**EXERCISE PROMPT:** Some of the lines below need repeating. Reproduce exactly those between the lines holding "Select page number" and "Given: Click the up-directory", inclusive.

Dataset entries
────────────────────

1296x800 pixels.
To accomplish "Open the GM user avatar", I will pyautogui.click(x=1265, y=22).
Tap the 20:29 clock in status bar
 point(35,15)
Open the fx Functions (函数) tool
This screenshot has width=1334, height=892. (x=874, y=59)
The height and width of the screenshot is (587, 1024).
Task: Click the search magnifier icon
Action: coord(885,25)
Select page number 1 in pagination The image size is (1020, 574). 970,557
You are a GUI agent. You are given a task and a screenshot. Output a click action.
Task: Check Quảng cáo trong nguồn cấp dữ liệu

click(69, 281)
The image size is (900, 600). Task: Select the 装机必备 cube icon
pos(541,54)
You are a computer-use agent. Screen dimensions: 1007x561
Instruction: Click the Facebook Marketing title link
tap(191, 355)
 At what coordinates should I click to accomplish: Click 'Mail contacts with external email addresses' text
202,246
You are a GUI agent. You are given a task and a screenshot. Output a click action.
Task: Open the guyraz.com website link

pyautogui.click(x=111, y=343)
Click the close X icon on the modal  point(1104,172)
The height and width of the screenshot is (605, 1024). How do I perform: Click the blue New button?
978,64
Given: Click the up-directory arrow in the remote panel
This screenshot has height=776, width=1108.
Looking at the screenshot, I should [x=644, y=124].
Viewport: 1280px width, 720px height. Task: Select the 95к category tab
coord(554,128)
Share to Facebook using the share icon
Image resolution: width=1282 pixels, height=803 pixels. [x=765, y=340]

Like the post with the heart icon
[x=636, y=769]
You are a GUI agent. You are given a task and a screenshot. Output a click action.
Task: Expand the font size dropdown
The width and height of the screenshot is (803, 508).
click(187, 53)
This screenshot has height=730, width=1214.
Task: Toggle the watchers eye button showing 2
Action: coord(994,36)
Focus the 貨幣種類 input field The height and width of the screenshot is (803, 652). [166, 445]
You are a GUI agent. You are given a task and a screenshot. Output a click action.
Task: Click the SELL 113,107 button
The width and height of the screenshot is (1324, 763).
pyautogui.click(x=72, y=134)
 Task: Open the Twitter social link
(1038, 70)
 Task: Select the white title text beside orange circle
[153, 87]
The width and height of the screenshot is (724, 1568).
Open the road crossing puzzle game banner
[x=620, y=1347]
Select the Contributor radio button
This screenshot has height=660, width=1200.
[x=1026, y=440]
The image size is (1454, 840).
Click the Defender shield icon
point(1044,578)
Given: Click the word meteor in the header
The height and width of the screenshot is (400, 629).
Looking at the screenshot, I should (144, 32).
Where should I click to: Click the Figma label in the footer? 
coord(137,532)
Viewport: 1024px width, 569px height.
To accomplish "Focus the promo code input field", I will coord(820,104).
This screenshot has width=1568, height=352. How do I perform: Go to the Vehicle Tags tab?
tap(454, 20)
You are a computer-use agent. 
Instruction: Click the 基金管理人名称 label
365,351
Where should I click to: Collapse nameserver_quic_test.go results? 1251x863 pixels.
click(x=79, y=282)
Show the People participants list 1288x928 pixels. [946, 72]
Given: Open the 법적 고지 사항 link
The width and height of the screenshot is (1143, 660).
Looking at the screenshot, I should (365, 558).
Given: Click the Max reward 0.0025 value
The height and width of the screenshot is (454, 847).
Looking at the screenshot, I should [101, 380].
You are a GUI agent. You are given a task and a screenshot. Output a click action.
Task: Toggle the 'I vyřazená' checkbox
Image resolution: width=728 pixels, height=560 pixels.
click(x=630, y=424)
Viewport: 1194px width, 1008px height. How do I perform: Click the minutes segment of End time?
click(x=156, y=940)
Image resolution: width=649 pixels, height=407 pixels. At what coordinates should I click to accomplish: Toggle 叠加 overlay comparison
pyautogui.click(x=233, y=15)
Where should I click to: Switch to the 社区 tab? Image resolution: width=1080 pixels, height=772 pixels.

────────────────────

**EXERCISE RESULT:**
Select page number 1 in pagination The image size is (1020, 574). 970,557
You are a GUI agent. You are given a task and a screenshot. Output a click action.
Task: Check Quảng cáo trong nguồn cấp dữ liệu

click(69, 281)
The image size is (900, 600). Task: Select the 装机必备 cube icon
pos(541,54)
You are a computer-use agent. Screen dimensions: 1007x561
Instruction: Click the Facebook Marketing title link
tap(191, 355)
 At what coordinates should I click to accomplish: Click 'Mail contacts with external email addresses' text
202,246
You are a GUI agent. You are given a task and a screenshot. Output a click action.
Task: Open the guyraz.com website link

pyautogui.click(x=111, y=343)
Click the close X icon on the modal  point(1104,172)
The height and width of the screenshot is (605, 1024). How do I perform: Click the blue New button?
978,64
Given: Click the up-directory arrow in the remote panel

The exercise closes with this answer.